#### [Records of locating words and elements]
--- START ---

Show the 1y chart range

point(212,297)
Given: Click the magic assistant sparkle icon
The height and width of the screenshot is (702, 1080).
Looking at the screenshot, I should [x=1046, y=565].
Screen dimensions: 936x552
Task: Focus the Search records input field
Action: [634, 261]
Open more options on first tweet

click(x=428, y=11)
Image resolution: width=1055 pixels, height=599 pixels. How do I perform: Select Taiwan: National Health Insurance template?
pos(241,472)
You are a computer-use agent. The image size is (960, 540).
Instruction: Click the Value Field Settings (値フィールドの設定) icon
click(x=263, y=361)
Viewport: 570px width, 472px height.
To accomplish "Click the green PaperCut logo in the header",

--- END ---

Render the rows above as a numbered list, omitting any blank lines.

#### [Worked answer]
1. Show the 1y chart range
2. point(212,297)
3. Given: Click the magic assistant sparkle icon
4. The height and width of the screenshot is (702, 1080).
5. Looking at the screenshot, I should [x=1046, y=565].
6. Screen dimensions: 936x552
7. Task: Focus the Search records input field
8. Action: [634, 261]
9. Open more options on first tweet
10. click(x=428, y=11)
11. Image resolution: width=1055 pixels, height=599 pixels. How do I perform: Select Taiwan: National Health Insurance template?
12. pos(241,472)
13. You are a computer-use agent. The image size is (960, 540).
14. Instruction: Click the Value Field Settings (値フィールドの設定) icon
15. click(x=263, y=361)
16. Viewport: 570px width, 472px height.
17. To accomplish "Click the green PaperCut logo in the header",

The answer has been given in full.